CURZIO MALAPARTE. I NODI IRRISOLTI DI UN PERSONAGGIO ECLETTICO

Curzio Malaparte fu un personaggio davvero eclettico: ufficiale di guerra, giornalista, saggista, romanziere. Ed anche regista: nel 1951 diresse, infatti, Il Cristo proibito, suo unico film, di cui curò anche il soggetto e la sceneggiatura.

    Siamo alla fine della seconda guerra mondiale: Bruno (Raf Vallone), dopo una pesante prigionia in Russia, torna nel suo paese natale, portando con se’ odio e rancore. Vuole a tutti i costi vendicare la morte del fratello partigiano, ucciso dai tedeschi a seguito di una soffiata.

    Mosso da un primordiale – quasi animalesco – istinto, egli si mette alla ricerca del delatore, ma la famiglia ed i compaesani – stanchi di ulteriori morti e rappresaglie – gli fanno muro.
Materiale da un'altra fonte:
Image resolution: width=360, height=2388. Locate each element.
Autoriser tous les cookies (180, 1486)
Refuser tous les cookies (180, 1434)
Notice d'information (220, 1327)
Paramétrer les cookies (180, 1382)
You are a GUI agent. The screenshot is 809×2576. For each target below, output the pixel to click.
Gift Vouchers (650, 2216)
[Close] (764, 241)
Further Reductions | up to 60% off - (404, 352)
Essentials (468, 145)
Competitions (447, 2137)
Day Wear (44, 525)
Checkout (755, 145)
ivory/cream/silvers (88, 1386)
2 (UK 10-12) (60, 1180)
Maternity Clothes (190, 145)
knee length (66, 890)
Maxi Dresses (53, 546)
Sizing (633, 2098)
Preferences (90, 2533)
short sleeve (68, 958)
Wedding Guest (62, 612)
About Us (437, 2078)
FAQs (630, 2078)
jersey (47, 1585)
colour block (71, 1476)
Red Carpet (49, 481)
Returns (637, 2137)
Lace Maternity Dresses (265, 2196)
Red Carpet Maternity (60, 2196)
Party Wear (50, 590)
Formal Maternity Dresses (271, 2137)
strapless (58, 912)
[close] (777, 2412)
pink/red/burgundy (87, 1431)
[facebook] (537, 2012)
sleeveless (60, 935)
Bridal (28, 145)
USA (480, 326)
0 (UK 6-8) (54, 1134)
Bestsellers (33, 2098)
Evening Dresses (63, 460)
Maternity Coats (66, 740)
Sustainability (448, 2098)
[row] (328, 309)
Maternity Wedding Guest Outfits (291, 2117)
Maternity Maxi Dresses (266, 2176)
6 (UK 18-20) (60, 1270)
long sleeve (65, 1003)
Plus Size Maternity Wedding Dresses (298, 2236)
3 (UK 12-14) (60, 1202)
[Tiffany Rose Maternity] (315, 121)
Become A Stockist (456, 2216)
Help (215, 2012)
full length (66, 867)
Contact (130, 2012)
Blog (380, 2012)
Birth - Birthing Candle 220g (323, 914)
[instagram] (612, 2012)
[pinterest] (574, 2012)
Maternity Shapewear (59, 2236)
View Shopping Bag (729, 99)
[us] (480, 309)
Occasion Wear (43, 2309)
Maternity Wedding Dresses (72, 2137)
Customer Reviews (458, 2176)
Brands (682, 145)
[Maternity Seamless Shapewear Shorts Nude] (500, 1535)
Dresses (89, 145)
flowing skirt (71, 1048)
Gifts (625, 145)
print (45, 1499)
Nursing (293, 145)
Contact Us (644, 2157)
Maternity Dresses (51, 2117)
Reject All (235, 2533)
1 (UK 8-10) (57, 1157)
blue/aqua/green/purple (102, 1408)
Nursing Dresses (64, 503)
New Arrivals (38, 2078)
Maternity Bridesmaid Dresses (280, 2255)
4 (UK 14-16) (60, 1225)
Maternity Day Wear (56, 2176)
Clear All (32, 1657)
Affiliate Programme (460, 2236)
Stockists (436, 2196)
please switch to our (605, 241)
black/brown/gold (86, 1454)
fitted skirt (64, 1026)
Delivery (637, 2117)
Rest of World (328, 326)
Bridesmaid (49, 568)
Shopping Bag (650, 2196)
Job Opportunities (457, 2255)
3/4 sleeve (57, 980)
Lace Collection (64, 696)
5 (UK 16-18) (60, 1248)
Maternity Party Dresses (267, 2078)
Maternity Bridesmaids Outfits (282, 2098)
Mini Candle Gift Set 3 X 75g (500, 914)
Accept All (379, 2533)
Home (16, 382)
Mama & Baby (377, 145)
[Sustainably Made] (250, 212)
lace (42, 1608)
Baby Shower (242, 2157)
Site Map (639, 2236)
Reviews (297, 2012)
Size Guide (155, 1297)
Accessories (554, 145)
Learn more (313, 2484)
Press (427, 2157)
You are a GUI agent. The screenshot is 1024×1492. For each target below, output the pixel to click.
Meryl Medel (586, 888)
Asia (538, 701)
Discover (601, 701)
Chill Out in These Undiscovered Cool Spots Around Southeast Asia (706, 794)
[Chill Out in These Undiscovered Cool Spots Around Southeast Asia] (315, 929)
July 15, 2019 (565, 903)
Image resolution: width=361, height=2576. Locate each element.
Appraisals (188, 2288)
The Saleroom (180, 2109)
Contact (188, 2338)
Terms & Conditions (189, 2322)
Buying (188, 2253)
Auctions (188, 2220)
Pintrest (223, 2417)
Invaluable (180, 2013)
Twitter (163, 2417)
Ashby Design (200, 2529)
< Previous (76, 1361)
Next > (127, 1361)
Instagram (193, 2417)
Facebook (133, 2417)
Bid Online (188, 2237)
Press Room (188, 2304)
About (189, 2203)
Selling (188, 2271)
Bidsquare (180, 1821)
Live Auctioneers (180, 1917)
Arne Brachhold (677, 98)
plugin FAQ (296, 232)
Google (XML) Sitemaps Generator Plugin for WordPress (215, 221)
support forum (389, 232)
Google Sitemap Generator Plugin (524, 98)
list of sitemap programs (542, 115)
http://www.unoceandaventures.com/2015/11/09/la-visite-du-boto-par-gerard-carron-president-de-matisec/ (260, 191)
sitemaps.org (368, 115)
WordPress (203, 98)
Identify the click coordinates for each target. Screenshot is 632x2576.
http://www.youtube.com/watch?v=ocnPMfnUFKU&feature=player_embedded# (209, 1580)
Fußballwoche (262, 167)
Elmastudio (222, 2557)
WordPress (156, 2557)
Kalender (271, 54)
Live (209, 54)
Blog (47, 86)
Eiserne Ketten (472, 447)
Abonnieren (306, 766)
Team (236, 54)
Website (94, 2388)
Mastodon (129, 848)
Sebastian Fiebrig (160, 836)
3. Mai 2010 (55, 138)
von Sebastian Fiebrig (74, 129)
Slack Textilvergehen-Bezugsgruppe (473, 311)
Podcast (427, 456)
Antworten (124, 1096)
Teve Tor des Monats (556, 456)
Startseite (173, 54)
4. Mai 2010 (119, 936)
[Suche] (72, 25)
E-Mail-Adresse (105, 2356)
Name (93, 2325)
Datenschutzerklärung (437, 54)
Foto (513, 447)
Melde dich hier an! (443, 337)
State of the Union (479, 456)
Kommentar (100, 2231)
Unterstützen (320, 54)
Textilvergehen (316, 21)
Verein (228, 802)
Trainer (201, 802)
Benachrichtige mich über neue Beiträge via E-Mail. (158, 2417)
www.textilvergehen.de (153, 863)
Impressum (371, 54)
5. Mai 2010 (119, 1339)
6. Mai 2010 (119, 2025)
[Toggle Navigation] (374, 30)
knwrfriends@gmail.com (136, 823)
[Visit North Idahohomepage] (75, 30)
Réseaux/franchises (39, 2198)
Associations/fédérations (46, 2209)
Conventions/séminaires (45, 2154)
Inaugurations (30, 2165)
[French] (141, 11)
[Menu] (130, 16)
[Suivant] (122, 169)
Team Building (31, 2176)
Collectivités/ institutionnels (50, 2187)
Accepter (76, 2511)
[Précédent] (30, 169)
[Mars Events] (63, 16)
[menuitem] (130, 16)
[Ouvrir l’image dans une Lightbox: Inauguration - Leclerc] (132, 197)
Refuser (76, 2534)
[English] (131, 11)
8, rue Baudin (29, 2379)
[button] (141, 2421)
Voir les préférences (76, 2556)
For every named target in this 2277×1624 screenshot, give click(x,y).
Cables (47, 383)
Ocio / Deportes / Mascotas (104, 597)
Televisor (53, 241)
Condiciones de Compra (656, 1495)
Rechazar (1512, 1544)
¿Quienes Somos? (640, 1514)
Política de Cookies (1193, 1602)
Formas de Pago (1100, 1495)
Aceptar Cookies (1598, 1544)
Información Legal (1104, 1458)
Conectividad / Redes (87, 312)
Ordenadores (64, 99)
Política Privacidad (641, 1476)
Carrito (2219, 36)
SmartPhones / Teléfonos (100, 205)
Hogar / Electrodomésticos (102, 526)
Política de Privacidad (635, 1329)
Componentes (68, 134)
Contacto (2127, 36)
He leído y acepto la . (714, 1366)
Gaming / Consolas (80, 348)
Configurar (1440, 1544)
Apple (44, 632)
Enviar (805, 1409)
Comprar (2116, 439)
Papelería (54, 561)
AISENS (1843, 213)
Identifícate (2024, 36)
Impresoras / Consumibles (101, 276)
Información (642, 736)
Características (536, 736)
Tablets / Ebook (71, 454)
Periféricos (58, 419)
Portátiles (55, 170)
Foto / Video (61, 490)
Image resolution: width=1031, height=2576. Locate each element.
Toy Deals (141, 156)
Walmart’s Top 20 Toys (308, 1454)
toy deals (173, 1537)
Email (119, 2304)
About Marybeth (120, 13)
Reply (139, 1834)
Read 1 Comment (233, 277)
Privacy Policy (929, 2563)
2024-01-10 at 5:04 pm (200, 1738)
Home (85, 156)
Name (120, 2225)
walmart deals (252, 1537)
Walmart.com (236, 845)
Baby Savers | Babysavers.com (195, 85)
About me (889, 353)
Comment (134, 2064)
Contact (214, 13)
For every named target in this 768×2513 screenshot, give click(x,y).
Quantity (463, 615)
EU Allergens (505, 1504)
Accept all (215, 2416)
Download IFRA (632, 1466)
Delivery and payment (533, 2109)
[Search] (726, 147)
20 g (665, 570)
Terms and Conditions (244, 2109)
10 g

    La vicenda comincia ad assumere connotati biblici: una sera, infatti, Bruno si confronta con il vecchio del paese, un caritatevole falegname, che tenta di spiegargli le ragioni del mutismo della gente.

    Di fronte al perseverare del protagonista, il falegname accusa se stesso, sacrificandosi al posto del colpevole: Bruno prontamente lo finisce, ma quando rientra a casa incontra la madre che, alla vista del sangue, si lascia sfuggire il nome del vero delatore. Questi, alla fine, sarà però risparmiato da Bruno che aveva già canalizzato il suo odio su un innocente.

    L’incontro, così intimo, con la madre – bravissima Rina Morelli – ha un sapore autobiografico: in Mamma marcia, Malaparte racconterà di aver confessato alla mamma morente il senso di colpa con cui conviveva per aver inferto, durante la guerra, il colpo di grazia ad un suo amato ufficiale, perché ferito a morte.

    La madre lo consolerà, riuscendo – come ne Il Cristo proibito – a sciogliere il nodo esistenziale del figlio.

    Questo film venne bocciato dalla critica di sinistra, la quale aveva forse intuito la conversione in atto nel regista: dopo essere stato fascista e comunista, Malaparte si avvicinerà, infatti, al cattolicesimo.

    Ed io penso che sia stata proprio questa spinta interiore a fargli rappresentare cinematograficamente un Cristo che deve essere imitato, con il sacrificio di un innocente che ristabilisce un ordine sociale.